Passage -
Legislation : Industrial Relations Act 1979 (WA)     
Result : Declaration issued
REPRESENTATION:
Counsel:
APPLICANT : MS A WALLISH
RESPONDENT : MS D SOUTHCOTT AND WITH HER MR A CHAPPLE


Case(s) referred to in reasons:
Amcor Ltd v Construction, Forestry, Mining & Energy Union [2005] HCA 10; (2005) 222 CLR 241

City of Wanneroo v Holmes [1989] FCA 369; (1989) 30 IR 362

Codelfa Construction Pty Ltd v State Rail Authority of New South Wales [1982] HCA 24; (1982) 149 CLR 337

Director General, Department of Education v United Voice WA [2013] WASCA 287

Electricity Generation Corporation v Woodside Energy Ltd [2014] HCA 7; (2014) 251 CLR 640

Fedec v Minister for Corrective Services [2017] WAIRC 00828; (2017) 97 WAIG 1595

George A Bond & Co Ltd (in liq) v McKenzie [1929] AR (NSW) 498

Kidd v The State of Western Australia [2014] WASC 99

McCourt v Cranston [2012] WASCA 60

Pacific Carriers Ltd v BNP Paribas [2004] HCA 35; (2004) 218 CLR 451

Primewest (Mandurah) Pty Ltd v Ryom Pty Ltd [2014] WASCA 28

Printing and Kindred Industries Union v Public Service Commissioner 1967 AILR 409

Red Hill Iron Ltd v API Management Pty Ltd [2012] WASC 323

Re Harrison; Ex parte Hames [2015] WASC 247

Re HEF (Aust) (Tas No 2) 1985 AILR 321

Shift Workers’ Case (1972) 72 AR 633

Toll (FGCT) Pty Ltd v Alphapharm Pty Ltd [2004] HCA 52; (2004) 219 CLR 165

Case(s) also cited:
Automotive, Food, Metals, Engineering, Printing and Kindred Industries Union of Workers, Western Australian Branch, Industrial Union of Worker’s v The West Australian Mint (1998) WAIRC 237

Norwest Beef Industries Ltd v The West Australian Branch, Australasian Meat Industry Employees Union (1984) 64 WAIG 2121

Robe River Iron Associates v Amalgamated Metal Workers and Shipwrights Union of Western Australia (1987) 67 WAIG 1097

Metal Trades Employers Association v Amalgamated Engineering Union (1936) 36 CAR 534
Reasons for Decision
Background
1 The respondent has an Intelligence Services Division which employs staff as Analysts and others, who are eligible to be members of the applicant union. Their employment is covered by the Public Service Award 1992, the Public Service and General Officers CSA General Agreement 2017 and the Western Australian Police Agency Specific Agreement 2016. The employees generally work Monday to Friday between 7.00 am and 6.00 pm each day, in accordance with cl 18.2 of the Agreement. Sometimes however, due to the nature of their work, the employees are required to attend for duty outside of these hours, in the case of an organised event or in an emergency or other extraordinary situation.

Information supplied -
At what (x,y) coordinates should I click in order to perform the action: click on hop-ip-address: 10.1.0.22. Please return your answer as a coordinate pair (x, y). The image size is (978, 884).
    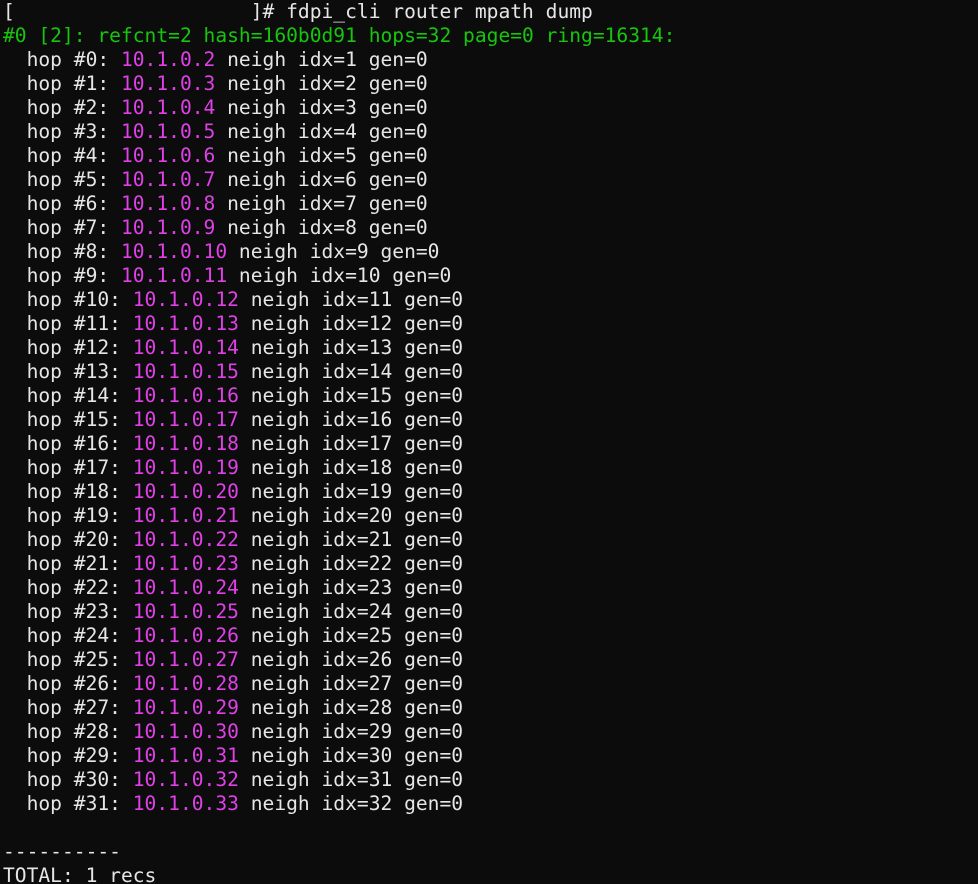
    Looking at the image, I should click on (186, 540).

Prompt - List every case that appears under the heading "Case(s) also cited:" in the decision. You won't need the material for this.

Your response -
- Automotive, Food, Metals, Engineering, Printing and Kindred Industries Union of Workers, Western Australian Branch, Industrial Union of Worker's v The West Australian Mint (1998) WAIRC 237
- Norwest Beef Industries Ltd v The West Australian Branch, Australasian Meat Industry Employees Union (1984) 64 WAIG 2121
- Robe River Iron Associates v Amalgamated Metal Workers and Shipwrights Union of Western Australia (1987) 67 WAIG 1097
- Metal Trades Employers Association v Amalgamated Engineering Union (1936) 36 CAR 534